A story involving kids isn’t high on my drama-watching radar, but I felt I had to give Suna no Tou a go when I saw Kanno Miho and Matsushima Nanako on the cast list, more so when the latter was billed as the antagonist. While star power isn’t always a guarantee of quality, I was interested in what I thought would be an acting showdown between the ladies and hoped for the best.
Takano Aki (Kanno Miho) and her family move into a new high-rise condo, hoping that this would be the start of their dreams and a better life. However, she encounters the resident vainglorious housewives who ostracise her and make her life miserable, and only another neighbour, Sasaki Yumiko (Matsushima Nanako) seems to be a friend to Aki. As a series of abductions involving young children unsettles the neighbourhood, someone is also trying to tear Aki’s life and family apart…
It’s always nice to see Kanno Miho back in a drama – she hasn’t been in a leading role since 2012’s Kekkon Shinai, where she was lovely and girlishly charming as a singleton in search of love (and found it in the form of Tamaki Hiroshi, ha!). She didn’t have much to do in that drama, but she’s one of those actresses who are capable of doing more with a role than what is given on paper and I would have pegged her for a meaty role in her comeback drama after marriage and motherhood. So it was a bit of a surprise to find that she has “upgraded” to mother roles now, as has Matsushima Nanako. The “problem” is that these ladies don’t really seem to have aged much, and I admit I had trouble buying that Aki would have a teenage son (Kazuki, played by Sano Hayato) when Kanno herself doesn’t look “old enough”. Of course, this is very subjective, but it was distracting for a bit.

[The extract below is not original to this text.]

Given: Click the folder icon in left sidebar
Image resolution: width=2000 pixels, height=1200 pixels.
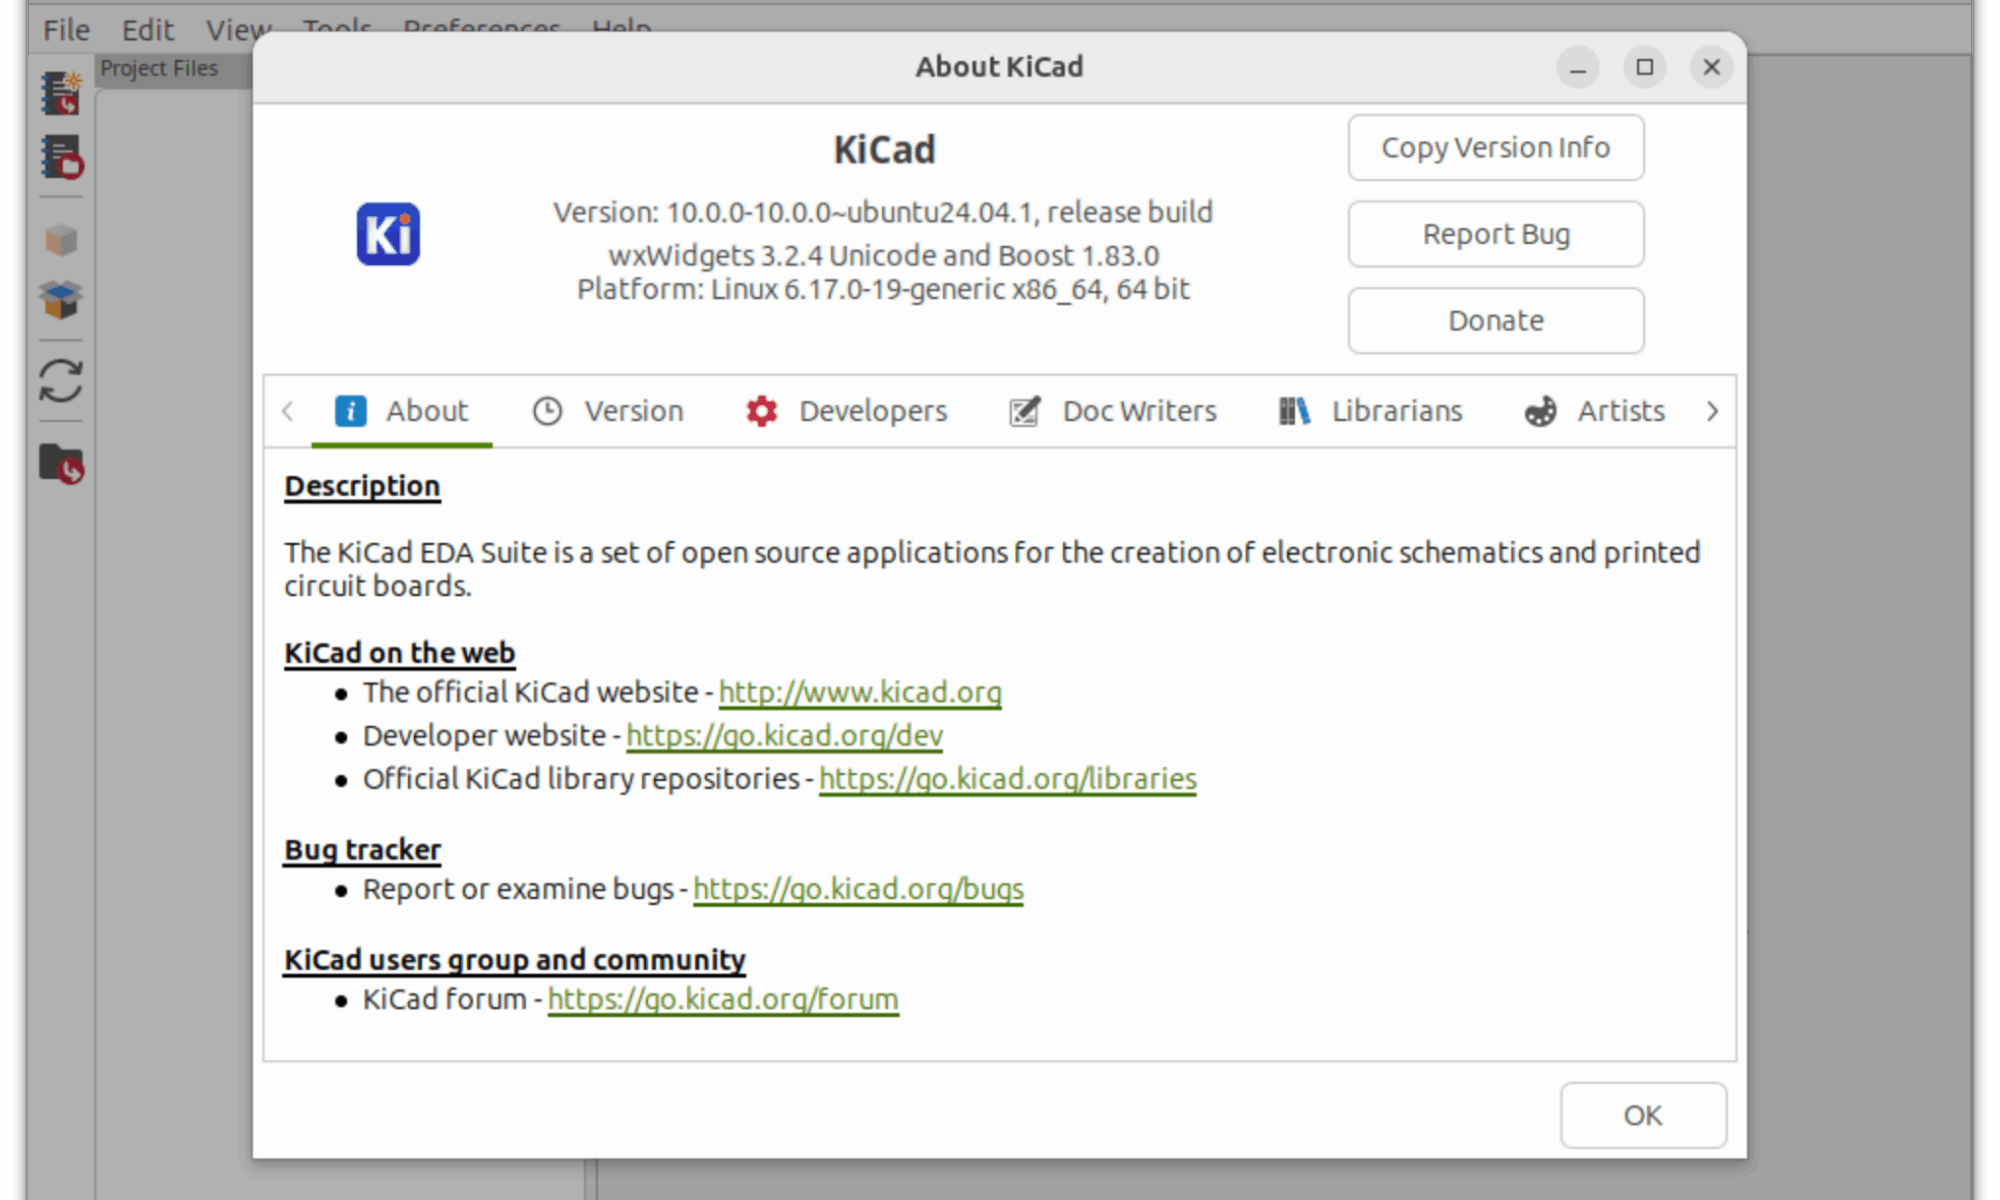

The drama was hard to watch at times, as Aki was portrayed as such a nice person who was so slow on the uptake that she took in all the bullying without fighting back until she realised what was going on – and boy did it take her ages to figure it out. I’d have thought Yumiko’s not-so-subtle remarks about what makes a good mother would have set alarm bells ringing in anyone’s head, but Aki was so blissfully unaware of the danger that it was bordering on stupid. I also didn’t like how Kazuki started being an absolute ass to Aki midway through the drama, and was tired of the recurring plot point about Aki being accused of having an affair with her daughter’s gym coach (Ubukata Kohei, an old acquaintance, played by Iwata Takanori) when it was just her being reluctant to come clean about her own past. The snobbish housewives were one-note and cruel, but while I enjoyed their respective comeuppances (the last involving Hiroko, the ringleader, was rather funny), the bullying made it uncomfortable to watch when it also involved Aki being repeatedly shamed in public. I really wish Aki had at least talked to her husband honestly about Ubukata, among other things, instead of allowing the situation to balloon and be used by Yumiko to sow discord. There was just a lot of unnecessary drama that could have been resolved with a little honesty.
I think the way the characters were written made any sort of acting showdown difficult, and although Kanno was solid throughout, she was much better when Aki grew a spine and started to actively protect her family. Matsushima also did a fine job in episode 8 where she unleashed all and sundry on Aki all the reasons why she would make a better mother to Kazuki. Yumiko’s ideas about what it means to be a good mother are seriously warped and while Aki had her faults, I would think Yumiko needs to shoulder a fair bit of responsibility for not helping to put a stop to Kazuki’s problems. It’s a bit rich of her to blame Aki when she herself has hardly been exemplary in that regard. The drama did a pretty shoddy job of resolving Yumiko’s arc, as I couldn’t buy that she was willing to give Kazuki up after looking at the photos he took of his family. It just felt like the drama needed to redeem her but didn’t quite know how to do it satisfactorily so that everyone had a relatively happy ending that also made sense character-wise. Kazuki had a credible struggle with himself towards the end and I did like how he eventually realised he needed to cherish what he already had but was still grateful to his biological mother for giving birth to him – in that sense, episodes 9 and 10 were quite well-done on the emotional beats.
The cases involving young children who were kidnapped seemed mostly to play out as though in a separate drama and didn’t quite have the desired link I was hoping for. Indeed, the actions of the various mothers portrayed in the drama made it difficult for viewers to relate to them, and I wish this hadn’t been a case of extremes but rather a more balanced, nuanced examination of the difficulties of motherhood. Having a sad backstory doesn’t always help redeem the character in viewers’ eyes, but what might work better would be the presence of just one positive mother character in the drama – as it were, Aki was the only one who was really decent at heart and always doing her best for her family even if she wasn’t perfect.
A decent watch overall and the young actors were pretty okay as well – Inagaki Kurumi, who played Aki’s daughter Sora, was particularly adorable and had lovely chemistry with her onscreen mummy – but despite a smattering of heartwarming family moments, this is not a drama for a rewatch of any sort.